SOURCE PASSAGE:
============================================================
- "The Bivouac of the Dead" (excerpt) Theodore O'Hara (1850)
It's OK to celebrate the start of summer and enjoy your day off at the beach or in front of a grill. It's also OK to celebrate your liberty and how lucky you and I have been. Others have sacrificed where we have not. For we are the inheritors of something wonderful and something earned. By someone else.
Forget not about that kid who expired in some awful way, in some awful place, way too soon so that this experiment in government by and of the people might be preserved. Forget not. I only ask that you go out of your way and find one name, if you do not already have a personal connection to the fallen, and pray for the repose of the soul of someone who did that for you, who paid your fare. While we never, ever say "Happy" Memorial Day, it is OK to enjoy the weekend. We are one. We are.... Always Faithful.
The Race Is On
This Tuesday seems to be the date. Word is that House Speaker Kevin McCarthy and President Biden are coming closer to an agreement on federal spending and increasing the federal debt limit. Early on Thursday, Representative Patrick McHenry of North Carolina, who is one of the Republican negotiators, said there were "serious issues" that could "take some time." The markets wobbled.
Then happier, possibly handcrafted words were spread from both sides of the aisle. President Biden said there have been "several productive conversations" and that the two sides "continue to meet." Speaker McCarthy was optimistic, but cautious: "We do not have an agreement yet. We knew this would not be easy. It's hard, but we're working." McCarthy added, "We're going to work until we get this done."
============================================================
[Records]
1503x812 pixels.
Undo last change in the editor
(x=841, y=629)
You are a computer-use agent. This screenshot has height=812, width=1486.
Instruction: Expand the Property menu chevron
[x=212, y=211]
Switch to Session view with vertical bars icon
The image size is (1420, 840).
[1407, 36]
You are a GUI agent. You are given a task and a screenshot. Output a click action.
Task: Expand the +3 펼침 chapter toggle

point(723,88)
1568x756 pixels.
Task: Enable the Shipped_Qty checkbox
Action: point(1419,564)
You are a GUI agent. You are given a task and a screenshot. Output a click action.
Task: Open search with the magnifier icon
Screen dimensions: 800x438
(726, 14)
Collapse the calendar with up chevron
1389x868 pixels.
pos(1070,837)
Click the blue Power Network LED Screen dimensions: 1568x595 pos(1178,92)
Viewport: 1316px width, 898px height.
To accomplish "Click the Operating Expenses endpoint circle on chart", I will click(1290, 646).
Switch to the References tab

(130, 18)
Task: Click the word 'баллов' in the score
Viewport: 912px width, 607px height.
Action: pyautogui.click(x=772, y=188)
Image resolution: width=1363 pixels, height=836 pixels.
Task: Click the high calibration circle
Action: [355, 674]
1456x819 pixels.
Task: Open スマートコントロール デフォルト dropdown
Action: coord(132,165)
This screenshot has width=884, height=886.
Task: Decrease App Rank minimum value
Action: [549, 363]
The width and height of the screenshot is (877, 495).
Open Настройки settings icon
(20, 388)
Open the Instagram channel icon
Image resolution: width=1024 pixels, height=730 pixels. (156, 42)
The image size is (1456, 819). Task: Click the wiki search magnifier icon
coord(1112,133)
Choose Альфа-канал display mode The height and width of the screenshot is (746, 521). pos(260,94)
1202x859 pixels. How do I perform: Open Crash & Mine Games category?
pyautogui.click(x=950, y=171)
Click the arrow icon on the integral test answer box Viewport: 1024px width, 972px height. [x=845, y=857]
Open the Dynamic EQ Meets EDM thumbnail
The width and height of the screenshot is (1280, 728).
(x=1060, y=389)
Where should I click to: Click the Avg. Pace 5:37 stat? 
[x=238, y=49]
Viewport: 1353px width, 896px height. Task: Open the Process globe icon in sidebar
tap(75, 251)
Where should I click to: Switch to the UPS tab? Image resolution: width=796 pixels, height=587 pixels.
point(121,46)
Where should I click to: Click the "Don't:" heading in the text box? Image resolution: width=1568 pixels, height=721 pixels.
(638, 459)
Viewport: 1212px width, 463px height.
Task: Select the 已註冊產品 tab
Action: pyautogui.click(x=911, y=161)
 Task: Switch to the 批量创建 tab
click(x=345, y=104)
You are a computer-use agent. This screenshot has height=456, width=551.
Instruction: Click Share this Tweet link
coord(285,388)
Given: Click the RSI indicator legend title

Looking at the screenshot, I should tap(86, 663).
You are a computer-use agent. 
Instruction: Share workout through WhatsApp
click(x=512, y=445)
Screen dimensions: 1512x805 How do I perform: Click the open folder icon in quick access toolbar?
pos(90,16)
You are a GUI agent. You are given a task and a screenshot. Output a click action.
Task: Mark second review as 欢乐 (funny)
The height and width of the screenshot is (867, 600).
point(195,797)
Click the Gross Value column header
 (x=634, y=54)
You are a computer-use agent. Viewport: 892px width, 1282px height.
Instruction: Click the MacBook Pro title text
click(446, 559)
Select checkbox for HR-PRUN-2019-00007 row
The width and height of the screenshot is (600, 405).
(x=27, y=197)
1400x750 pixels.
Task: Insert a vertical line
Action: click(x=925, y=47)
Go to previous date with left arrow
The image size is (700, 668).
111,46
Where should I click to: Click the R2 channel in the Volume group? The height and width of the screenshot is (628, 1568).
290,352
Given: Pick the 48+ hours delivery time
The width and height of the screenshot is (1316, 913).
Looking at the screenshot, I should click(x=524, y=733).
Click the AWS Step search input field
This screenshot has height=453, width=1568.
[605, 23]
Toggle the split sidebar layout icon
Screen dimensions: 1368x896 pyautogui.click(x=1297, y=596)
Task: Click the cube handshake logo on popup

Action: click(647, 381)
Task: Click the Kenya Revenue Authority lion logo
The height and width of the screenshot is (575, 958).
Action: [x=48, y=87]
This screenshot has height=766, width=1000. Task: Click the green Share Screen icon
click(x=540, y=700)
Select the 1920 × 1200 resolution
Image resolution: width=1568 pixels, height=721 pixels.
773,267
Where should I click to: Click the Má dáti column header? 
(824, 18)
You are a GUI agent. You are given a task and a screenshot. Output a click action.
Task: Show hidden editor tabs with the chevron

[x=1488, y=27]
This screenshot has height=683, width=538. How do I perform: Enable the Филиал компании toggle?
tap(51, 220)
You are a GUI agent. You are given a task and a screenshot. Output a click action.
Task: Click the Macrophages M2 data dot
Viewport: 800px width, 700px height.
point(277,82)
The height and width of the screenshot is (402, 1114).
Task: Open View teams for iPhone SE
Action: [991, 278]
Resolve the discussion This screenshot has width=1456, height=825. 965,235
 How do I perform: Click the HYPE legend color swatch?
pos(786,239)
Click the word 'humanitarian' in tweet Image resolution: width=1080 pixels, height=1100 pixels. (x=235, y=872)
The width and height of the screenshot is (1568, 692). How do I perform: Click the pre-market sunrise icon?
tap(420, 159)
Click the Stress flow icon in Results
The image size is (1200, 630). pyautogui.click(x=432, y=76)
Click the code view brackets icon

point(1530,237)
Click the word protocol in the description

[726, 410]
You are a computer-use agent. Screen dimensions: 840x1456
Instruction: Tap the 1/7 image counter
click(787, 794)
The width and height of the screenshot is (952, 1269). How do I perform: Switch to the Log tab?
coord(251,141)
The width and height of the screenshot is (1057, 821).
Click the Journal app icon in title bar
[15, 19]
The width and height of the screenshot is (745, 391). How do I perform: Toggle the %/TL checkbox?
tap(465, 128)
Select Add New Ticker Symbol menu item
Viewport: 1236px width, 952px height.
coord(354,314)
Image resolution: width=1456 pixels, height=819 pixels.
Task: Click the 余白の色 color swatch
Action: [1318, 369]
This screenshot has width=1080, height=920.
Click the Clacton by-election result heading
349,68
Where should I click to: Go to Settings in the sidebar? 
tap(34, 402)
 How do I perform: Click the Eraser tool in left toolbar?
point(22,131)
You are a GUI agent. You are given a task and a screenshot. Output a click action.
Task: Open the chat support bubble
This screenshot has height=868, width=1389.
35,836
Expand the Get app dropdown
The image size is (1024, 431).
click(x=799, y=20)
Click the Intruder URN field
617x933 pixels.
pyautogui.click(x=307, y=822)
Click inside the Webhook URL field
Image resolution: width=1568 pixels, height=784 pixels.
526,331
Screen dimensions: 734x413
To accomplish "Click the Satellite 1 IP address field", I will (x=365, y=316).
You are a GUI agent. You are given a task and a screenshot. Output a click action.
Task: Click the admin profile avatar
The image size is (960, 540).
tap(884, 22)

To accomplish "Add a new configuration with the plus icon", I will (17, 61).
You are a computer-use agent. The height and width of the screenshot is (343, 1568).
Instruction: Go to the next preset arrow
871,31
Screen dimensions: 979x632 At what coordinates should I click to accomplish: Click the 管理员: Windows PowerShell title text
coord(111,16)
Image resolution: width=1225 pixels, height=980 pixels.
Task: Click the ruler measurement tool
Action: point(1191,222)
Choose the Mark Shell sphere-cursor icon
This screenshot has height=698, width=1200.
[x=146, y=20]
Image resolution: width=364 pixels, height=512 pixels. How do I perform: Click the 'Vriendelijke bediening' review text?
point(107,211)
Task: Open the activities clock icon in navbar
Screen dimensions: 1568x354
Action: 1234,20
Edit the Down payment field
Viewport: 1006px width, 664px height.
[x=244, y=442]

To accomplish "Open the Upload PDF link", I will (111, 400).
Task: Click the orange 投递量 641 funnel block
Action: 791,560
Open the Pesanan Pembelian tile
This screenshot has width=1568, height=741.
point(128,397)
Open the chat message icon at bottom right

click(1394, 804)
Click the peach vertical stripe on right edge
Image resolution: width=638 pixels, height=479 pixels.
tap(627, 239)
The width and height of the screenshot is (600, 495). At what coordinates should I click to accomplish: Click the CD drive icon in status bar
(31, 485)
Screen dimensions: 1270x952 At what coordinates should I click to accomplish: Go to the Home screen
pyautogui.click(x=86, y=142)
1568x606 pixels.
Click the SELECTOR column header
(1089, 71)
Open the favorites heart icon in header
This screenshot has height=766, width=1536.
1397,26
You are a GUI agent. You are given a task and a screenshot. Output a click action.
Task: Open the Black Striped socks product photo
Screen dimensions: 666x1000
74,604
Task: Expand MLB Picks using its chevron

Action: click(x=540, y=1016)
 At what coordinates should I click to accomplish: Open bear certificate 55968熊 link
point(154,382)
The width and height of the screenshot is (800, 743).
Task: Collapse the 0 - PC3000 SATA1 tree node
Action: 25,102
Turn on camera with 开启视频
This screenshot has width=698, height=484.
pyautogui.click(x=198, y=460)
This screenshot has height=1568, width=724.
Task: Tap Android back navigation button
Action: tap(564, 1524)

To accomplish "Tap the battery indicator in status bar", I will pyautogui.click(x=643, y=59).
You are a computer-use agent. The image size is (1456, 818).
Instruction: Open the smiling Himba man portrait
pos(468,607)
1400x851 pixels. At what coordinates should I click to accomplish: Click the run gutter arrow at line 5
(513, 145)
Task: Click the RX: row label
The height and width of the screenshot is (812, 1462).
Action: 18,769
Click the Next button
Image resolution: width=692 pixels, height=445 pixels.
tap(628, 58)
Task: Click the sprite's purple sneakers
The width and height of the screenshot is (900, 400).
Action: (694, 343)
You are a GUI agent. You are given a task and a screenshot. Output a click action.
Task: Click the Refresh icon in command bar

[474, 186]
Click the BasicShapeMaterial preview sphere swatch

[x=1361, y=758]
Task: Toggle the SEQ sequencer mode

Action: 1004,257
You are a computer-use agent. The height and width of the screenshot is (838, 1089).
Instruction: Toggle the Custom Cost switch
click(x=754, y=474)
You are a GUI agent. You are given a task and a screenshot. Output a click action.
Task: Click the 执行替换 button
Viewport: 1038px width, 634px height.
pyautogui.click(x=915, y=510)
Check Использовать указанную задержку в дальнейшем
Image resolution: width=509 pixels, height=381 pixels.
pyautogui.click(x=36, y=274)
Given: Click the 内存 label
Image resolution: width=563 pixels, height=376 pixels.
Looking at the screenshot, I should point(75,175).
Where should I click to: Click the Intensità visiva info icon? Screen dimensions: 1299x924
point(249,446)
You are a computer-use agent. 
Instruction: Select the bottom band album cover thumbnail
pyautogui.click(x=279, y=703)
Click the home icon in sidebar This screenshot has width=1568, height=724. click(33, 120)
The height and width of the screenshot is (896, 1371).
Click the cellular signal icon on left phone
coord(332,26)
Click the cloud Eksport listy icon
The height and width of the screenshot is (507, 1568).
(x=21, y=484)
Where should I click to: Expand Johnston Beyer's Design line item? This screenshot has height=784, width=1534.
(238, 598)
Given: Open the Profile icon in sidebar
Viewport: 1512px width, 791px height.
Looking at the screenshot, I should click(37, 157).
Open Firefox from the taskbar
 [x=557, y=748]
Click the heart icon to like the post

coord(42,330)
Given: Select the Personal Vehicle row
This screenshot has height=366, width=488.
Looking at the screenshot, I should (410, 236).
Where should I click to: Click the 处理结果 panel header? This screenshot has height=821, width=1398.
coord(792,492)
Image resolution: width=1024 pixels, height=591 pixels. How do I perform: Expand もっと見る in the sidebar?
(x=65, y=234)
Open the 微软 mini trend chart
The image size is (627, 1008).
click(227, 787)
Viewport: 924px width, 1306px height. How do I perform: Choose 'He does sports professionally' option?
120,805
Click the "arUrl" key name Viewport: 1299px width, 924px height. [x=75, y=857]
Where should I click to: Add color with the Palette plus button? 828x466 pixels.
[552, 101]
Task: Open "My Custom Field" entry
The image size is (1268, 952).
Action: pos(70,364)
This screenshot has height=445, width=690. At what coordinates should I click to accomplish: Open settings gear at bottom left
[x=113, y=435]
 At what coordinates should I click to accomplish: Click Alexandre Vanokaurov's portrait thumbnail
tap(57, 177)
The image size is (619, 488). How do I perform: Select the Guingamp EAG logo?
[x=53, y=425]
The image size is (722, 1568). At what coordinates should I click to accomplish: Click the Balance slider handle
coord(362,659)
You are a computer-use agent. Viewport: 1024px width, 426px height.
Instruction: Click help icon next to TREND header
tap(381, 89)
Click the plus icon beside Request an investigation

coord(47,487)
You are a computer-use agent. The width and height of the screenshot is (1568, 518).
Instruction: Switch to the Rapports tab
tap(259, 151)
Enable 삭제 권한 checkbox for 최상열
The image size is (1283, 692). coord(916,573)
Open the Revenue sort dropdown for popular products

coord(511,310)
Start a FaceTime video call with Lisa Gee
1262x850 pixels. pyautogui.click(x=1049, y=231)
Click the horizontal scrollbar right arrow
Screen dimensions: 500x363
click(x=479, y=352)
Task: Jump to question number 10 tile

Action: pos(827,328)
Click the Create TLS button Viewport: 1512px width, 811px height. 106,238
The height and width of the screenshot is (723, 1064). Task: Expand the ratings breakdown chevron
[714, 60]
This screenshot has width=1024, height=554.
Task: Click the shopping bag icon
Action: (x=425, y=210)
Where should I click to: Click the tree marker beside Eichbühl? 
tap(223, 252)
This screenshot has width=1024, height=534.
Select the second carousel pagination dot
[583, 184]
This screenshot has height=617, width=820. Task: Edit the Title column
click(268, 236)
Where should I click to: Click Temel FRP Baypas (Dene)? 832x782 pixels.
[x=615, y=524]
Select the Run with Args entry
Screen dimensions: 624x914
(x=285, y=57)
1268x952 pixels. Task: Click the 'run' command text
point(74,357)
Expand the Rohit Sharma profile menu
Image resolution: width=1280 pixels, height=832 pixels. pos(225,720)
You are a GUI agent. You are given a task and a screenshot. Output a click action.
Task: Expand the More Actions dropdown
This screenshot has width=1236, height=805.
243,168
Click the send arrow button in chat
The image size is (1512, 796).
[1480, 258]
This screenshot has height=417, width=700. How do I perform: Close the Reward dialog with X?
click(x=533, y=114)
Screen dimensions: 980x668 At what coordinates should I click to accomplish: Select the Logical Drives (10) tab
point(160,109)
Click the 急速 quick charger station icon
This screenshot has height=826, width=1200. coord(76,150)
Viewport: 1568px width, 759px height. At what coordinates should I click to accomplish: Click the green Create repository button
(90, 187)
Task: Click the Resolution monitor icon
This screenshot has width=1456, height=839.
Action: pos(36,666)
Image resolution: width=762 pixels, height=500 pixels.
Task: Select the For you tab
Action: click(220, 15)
============================================================
TASK SET:
**1.** In the passage on Memorial Day and the debt-limit talks, which Republican negotiator said there were "serious issues" that could "take some time"?
**2.** Reproduce the listing from the line containing "At what coordinates should I click to accomplish: Open bear" through the line containing "Action: tap(564, 1524)", inclusive, changing "camera" to "microphone" and keeping all else unchanged.

FINAL ANSWERS:
**1.** Representative Patrick McHenry of North Carolina.

**2.**
 At what coordinates should I click to accomplish: Open bear certificate 55968熊 link
point(154,382)
The width and height of the screenshot is (800, 743).
Task: Collapse the 0 - PC3000 SATA1 tree node
Action: 25,102
Turn on microphone with 开启视频
This screenshot has width=698, height=484.
pyautogui.click(x=198, y=460)
This screenshot has height=1568, width=724.
Task: Tap Android back navigation button
Action: tap(564, 1524)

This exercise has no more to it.